REQUEST = Return every line of the rows below that contains the string "width".

ENTRIES SHOWN =
********************
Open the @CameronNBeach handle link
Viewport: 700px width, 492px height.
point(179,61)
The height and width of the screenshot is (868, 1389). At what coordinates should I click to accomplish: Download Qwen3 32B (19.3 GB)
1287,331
********************
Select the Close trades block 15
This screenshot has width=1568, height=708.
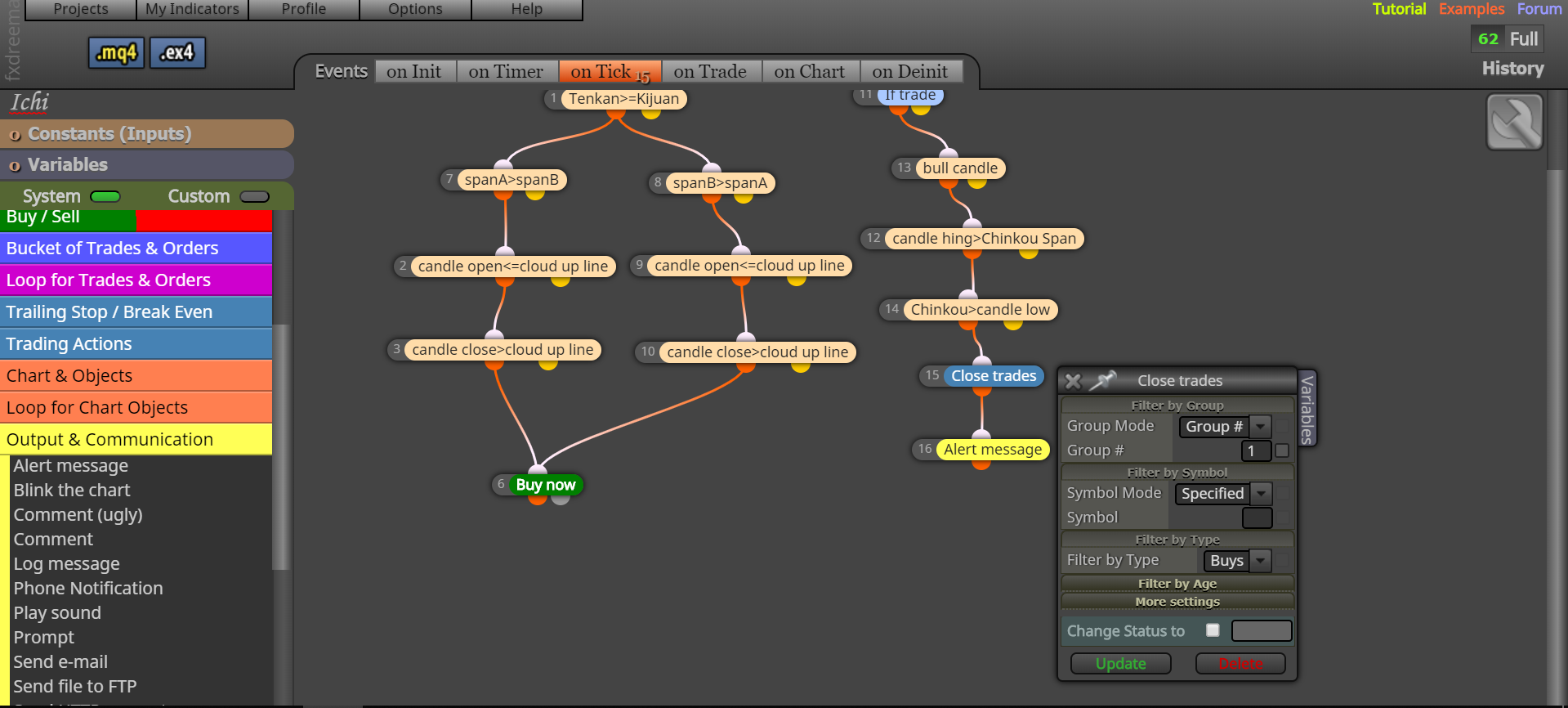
********************
TASK OUTPUT =
Viewport: 700px width, 492px height.
The height and width of the screenshot is (868, 1389). At what coordinates should I click to accomplish: Download Qwen3 32B (19.3 GB)
This screenshot has width=1568, height=708.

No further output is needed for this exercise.